For the categorical dependent variable "lapse.reason", perform Boruta feature selection using (from boruta) BortutaPy.

In [9]:
categorical_features = list(X_train_cat.select_dtypes(include=['object']).columns)

# Create the preprocessor with sparse output
preprocessor = ColumnTransformer(
    transformers=[
        ('onehot', OneHotEncoder(handle_unknown='ignore'), categorical_features)
    ],
    remainder='passthrough'
)

# Fit and transform (sparse output)
X_train_cat_encoded = preprocessor.fit_transform(X_train_cat)

# No need to convert to dense
# Use BorutaPy directly with sparse matrix
rf_for_boruta = RandomForestClassifier(n_estimators=100, random_state=23)

# Encode y
le = LabelEncoder()
y_boruta = le.fit_transform(y_train_cat)

# Run Boruta
boruta_selector = BorutaPy(rf_for_boruta, max_iter=50, random_state=23)
boruta_selector.fit(X_train_cat_encoded, y_boruta)

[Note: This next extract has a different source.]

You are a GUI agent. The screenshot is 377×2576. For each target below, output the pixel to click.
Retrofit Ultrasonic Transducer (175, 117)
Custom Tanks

# Get selected feature indices
support_mask = boruta_selector.support_

# Get feature names from the OneHotEncoder
feature_names = preprocessor.get_feature_names_out(categorical_features)
selected_features_boruta = feature_names[support_mask]
print("Boruta selected features:", list(selected_features_boruta))

TypeError: Sparse data was passed for X, but dense data is required. Use '.toarray()' to convert to a dense numpy array.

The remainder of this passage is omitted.